[Numpy-discussion] [Cdat-discussion] Arrays containing NaNs
Charles Doutriaux
doutriaux1 at llnl.gov
Fri Jul 25 11:53:41 EDT 2008
Hi Bruce,
Thx for the reply, we're aware of this, basically the question was why
not mask NaN automatically when creating a nump.ma array?
C.
Bruce Southey wrote:
> Charles Doutriaux wrote:
>
>> Hi Stephane,
>>
>> This is a good suggestion, I'm ccing the numpy list on this. Because I'm
>> wondering if it wouldn't be a better fit to do it directly at the
>> numpy.ma level.
>>
>> I'm sure they already thought about this (and 'inf' values as well) and
>> if they don't do it , there's probably some good reason we didn't think
>> of yet.
>> So before i go ahead and do it in MV2 I'd like to know the reason why
>> it's not in numpy.ma, they are probably valid for MVs too.
>>
>> C.
>>
>> Stephane Raynaud wrote:
>>
>>
>>> Hi,
>>>
>>> how about automatically (or at least optionally) masking all NaN
>>> values when creating a MV array?
>>>
>>> On Thu, Jul 24, 2008 at 11:43 PM, Arthur M. Greene
>>> <amg at iri.columbia.edu <mailto:amg at iri.columbia.edu>> wrote:
>>>
>>> Yup, this works. Thanks!
>>>
>>> I guess it's time for me to dig deeper into numpy syntax and
>>> functions, now that CDAT is using the numpy core for array
>>> management...
>>>
>>> Best,
>>>
>>> Arthur
>>>
>>>
>>> Charles Doutriaux wrote:
>>>
>>> Seems right to me,
>>>
>>> Except that the syntax might scare a bit the new users :)
>>>
>>> C.
>>>
>>> Andrew.Dawson at uea.ac.uk <mailto:Andrew.Dawson at uea.ac.uk> wrote:
>>>
>>> Hi,
>>>
>>> I'm not sure if what I am about to suggest is a good idea
>>> or not, perhaps Charles will correct me if this is a bad
>>> idea for any reason.
>>>
>>> Lets say you have a cdms variable called U with NaNs as
>>> the missing
>>> value. First we can replace the NaNs with 1e20:
>>>
>>> U.data[numpy.where(numpy.isnan(U.data))] = 1e20
>>>
>>> And remember to set the missing value of the variable
>>> appropriately:
>>>
>>> U.setMissing(1e20)
>>>
>>> I hope that helps, Andrew
>>>
>>>
>>>
>>> Hi Arthur,
>>>
>>> If i remember correctly the way i used to do it was:
>>> a= MV2.greater(data,1.) b=MV2.less_equal(data,1)

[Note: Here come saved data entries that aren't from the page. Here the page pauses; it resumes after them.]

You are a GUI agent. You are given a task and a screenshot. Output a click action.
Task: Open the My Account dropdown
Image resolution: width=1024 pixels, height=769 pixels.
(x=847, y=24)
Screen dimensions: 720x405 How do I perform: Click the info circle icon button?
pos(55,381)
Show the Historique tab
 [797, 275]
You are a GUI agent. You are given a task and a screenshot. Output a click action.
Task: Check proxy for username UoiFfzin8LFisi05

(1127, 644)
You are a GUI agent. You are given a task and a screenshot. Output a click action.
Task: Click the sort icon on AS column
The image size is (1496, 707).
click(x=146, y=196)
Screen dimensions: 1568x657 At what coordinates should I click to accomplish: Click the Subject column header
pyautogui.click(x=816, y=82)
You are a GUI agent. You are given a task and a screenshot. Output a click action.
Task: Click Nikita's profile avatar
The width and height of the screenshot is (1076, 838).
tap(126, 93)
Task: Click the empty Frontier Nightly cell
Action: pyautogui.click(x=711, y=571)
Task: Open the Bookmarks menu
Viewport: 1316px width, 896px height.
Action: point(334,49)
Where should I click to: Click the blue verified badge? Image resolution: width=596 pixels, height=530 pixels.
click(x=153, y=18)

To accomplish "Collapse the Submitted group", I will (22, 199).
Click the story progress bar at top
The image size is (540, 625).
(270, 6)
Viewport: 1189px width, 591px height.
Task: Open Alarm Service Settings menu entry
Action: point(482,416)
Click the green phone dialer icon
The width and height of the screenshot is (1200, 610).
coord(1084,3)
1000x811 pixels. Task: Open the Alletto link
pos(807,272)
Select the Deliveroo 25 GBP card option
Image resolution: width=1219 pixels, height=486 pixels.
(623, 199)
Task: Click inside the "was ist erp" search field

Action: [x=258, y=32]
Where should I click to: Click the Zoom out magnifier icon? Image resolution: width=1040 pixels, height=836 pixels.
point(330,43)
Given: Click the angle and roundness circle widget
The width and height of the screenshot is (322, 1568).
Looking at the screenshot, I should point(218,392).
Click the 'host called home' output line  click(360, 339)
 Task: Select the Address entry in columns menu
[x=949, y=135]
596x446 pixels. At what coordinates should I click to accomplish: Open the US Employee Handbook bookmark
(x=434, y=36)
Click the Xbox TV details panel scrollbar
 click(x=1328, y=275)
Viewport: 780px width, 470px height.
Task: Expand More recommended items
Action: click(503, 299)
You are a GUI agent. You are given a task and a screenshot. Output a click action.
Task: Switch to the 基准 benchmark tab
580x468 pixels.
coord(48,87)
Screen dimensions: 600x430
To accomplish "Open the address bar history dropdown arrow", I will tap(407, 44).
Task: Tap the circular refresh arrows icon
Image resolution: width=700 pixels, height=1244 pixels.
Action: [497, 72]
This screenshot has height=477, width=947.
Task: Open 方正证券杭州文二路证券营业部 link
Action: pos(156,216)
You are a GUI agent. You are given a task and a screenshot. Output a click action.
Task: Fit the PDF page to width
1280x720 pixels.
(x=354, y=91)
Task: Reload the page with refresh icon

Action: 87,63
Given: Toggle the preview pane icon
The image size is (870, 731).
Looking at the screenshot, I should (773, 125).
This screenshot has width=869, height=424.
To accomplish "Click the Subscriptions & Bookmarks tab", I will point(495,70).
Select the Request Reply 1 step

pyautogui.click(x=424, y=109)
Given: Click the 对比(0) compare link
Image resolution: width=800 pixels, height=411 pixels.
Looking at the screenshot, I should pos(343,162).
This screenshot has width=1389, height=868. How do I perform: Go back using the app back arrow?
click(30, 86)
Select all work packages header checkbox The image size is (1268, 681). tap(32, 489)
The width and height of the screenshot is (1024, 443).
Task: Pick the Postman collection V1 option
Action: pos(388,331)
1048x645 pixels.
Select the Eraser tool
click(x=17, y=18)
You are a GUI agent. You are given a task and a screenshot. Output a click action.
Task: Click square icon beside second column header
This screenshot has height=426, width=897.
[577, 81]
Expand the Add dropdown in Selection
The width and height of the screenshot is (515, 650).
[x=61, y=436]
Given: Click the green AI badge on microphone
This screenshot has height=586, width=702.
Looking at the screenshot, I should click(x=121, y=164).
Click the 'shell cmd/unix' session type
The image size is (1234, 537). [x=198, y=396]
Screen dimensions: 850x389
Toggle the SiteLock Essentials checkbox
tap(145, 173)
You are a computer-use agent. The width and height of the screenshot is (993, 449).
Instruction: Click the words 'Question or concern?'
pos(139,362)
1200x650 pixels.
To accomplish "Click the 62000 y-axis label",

>>> c=MV2.logical_and(a,b) # Nan are the only one left
>>> data=MV2.masked_where(c,data)
>>>
>>> BUT I believe numpy now has way to deal with nan I
>>> believe it is numpy.nan_to_num But it replaces with 0
>>> so it may not be what you
>>> want
>>>
>>> C.
>>>
>>>
>>> Arthur M. Greene wrote:
>>>
>>> A typical netcdf file is opened, and the single
>>> variable extracted:
>>>
>>>
>>> fpr=cdms.open('prTS2p1_SEA_allmos.cdf')
>>> pr0=fpr('prcp') type(pr0)
>>>
>>> <class 'cdms2.tvariable.TransientVariable'>
>>>
>>> Masked values (indicating ocean in this case) show
>>> up here as NaNs.
>>>
>>>
>>> pr0[0,-15:-5,0]
>>>
>>> prcp array([NaN NaN NaN NaN NaN NaN 0.37745094
>>> 0.3460784 0.21960783 0.19117641])
>>>
>>> So far this is all consistent. A map of the first
>>> time step shows the proper land-ocean boundaries,
>>> reasonable-looking values, and so on. But there
>>> doesn't seem to be any way to mask
>>> this array, so, e.g., an 'xy' average can be
>>> computed (it
>>> comes out all nans). NaN is not equal to anything
>>> -- even
>>> itself -- so there does not seem to be any
>>> condition, among the
>>> MV.masked_xxx options, that can be applied as a
>>> test. Also, it
>>> does not seem possible to compute seasonal averages,
>>> anomalies, etc. -- they also produce just NaNs.
>>>
>>> The workaround I've come up with -- for now -- is
>>> to first generate a new array of identical shape,
>>> filled with 1.0E+20. One test I've found that can
>>> detect NaNs is numpy.isnan:
>>>
>>>
>>> isnan(pr0[0,0,0])
>>>
>>> True
>>>
>>> So it is _possible_ to tediously loop through
>>> every value in the old array, testing with isnan,
>>> then copying to the new array if the test fails.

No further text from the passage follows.